Although the Labor Party may try to claim some of the credit for Kalish Rotem’s astounding victory in Haifa, and Naftali Bennett may claim some of the credit for Bloch’s victory in Bet Shemesh, there is little doubt that both these victories are the result of the mobilization of independent voters in support of the winning candidates. These were victories achieved primarily by local independent initiatives, having little to do with national political parties.
This is most certainly true for the results in Jerusalem. Berkovitch ran an independent grassroots campaign, opposed by all the traditional party blocs. His achievement is the most impressive, regardless of whether he wins the second round or not. Local initiatives are filling the vacuum that the national political parties are leaving behind.
What does all this say about the relationship between national politics and municipal politics? Is there no room for the national political parties in municipal politics, and must they inevitably give way to local initiatives?
It is often said that there is little relation between the problems facing a municipal administration and those facing a national government. This is particularly true in Israel where national politics is almost completely dominated by issues of national security, which may have little bearing on running a city. So why not leave municipal politics to local initiatives and leave national political parties out of it? Well, by the looks of it, it seems to be going that way.
But actually there is no reason why national political parties should not see in effective local government an important issue on their agenda and give it the appropriate priority in their platforms and activities. There are no more than three national political parties in Israel – Likud, Labor, and Habayit Hayehudi led by Naftali Bennett (Meretz is no more than a niche party). All three have failed in recent years to deal adequately with municipal governance, and the results are there for all to see.
Effective involvement of the national political parties in municipal politics requires a clear demonstration of party leaders’ determination to achieve this goal. It means involvement in the selection of candidates for municipal office and the imposition of party discipline in mobilizing the support of the party’s membership for its candidates. Zeev Elkin’s failure in his run for the mayoralty of Jerusalem is a glaring example of a failure to do that.
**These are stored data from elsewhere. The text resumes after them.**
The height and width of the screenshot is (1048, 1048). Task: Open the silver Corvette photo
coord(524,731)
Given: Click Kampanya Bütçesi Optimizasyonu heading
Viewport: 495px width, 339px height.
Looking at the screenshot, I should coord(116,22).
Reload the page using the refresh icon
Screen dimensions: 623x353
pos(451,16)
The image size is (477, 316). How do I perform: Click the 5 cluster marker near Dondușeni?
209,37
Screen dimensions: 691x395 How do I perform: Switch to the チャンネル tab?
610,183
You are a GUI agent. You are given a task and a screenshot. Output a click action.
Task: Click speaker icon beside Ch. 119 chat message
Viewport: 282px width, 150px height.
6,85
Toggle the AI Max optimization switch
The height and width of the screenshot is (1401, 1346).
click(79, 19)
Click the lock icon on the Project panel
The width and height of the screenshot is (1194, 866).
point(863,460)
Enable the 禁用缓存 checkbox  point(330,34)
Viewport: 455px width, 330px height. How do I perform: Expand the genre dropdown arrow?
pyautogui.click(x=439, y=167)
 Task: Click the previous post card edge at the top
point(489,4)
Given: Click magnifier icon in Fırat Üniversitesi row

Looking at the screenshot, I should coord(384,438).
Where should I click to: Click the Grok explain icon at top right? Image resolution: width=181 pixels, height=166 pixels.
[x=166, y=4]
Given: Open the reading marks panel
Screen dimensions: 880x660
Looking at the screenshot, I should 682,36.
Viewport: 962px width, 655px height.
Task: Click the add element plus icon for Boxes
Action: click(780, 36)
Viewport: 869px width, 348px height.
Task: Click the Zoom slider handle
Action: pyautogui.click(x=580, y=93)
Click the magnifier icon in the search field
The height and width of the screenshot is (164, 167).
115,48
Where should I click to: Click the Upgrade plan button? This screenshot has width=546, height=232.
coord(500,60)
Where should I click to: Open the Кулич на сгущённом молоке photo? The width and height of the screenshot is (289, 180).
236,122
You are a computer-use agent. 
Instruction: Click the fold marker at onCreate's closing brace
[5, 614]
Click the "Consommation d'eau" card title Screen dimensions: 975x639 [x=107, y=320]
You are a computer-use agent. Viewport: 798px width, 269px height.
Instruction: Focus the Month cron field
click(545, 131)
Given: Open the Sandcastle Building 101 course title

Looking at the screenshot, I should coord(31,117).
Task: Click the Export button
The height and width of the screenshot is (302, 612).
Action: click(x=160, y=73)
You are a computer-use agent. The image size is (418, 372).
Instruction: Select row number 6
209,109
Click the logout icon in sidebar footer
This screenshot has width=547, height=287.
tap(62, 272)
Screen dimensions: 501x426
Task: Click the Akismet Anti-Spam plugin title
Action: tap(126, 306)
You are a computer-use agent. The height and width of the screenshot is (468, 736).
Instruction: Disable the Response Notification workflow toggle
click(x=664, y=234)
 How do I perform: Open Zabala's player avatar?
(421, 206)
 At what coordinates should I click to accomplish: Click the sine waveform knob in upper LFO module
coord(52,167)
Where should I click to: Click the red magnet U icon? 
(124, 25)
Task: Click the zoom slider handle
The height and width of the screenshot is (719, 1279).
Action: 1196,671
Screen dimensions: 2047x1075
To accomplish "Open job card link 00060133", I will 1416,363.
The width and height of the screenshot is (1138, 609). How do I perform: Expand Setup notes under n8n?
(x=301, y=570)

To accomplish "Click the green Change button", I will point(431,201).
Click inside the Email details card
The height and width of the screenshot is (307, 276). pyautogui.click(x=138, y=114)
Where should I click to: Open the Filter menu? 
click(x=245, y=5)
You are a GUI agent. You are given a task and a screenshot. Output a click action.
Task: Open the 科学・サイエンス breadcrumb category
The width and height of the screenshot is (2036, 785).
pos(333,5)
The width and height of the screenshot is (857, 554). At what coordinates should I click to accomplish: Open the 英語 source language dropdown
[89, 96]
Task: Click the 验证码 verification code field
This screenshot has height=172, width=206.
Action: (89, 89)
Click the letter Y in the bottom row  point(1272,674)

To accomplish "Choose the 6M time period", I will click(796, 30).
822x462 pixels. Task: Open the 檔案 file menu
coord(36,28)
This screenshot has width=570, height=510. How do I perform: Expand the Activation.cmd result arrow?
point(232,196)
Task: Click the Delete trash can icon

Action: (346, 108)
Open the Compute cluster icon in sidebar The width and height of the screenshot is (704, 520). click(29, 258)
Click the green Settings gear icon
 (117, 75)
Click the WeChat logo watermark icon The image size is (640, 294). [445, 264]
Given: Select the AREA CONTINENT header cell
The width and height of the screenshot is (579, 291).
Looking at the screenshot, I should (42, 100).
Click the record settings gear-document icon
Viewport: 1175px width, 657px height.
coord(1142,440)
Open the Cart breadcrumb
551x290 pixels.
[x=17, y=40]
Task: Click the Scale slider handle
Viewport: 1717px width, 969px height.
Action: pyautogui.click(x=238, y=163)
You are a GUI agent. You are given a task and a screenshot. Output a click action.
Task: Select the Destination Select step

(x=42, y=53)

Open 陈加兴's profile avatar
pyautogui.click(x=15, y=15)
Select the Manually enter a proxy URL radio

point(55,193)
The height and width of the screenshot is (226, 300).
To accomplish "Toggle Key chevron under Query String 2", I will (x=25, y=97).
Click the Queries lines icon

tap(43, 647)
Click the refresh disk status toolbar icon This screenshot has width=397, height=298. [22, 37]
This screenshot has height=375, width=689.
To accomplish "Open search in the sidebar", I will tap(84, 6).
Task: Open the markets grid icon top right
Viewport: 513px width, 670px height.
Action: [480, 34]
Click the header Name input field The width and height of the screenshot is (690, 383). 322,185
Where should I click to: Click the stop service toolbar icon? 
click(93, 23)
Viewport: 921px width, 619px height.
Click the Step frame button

Instead of providing all-embracing support for a candidate who might have been seen by the average Likud member in Jerusalem as an ideal candidate – a leading successful Likud member in successive Likud governments – uncontrolled squabbles among the local Likud leadership dissipated much of his potential support. The loser was not only Elkin, but Likud in Jerusalem.
It is no accident that in most democracies national political parties are deeply involved in the contest for local governance. They also serve as a breeding ground for future national leaders. They serve as a link to the top. In Israel that link seems to have disappeared in recent years. That seems to have produced some promising results this year. Is it going to stay that way?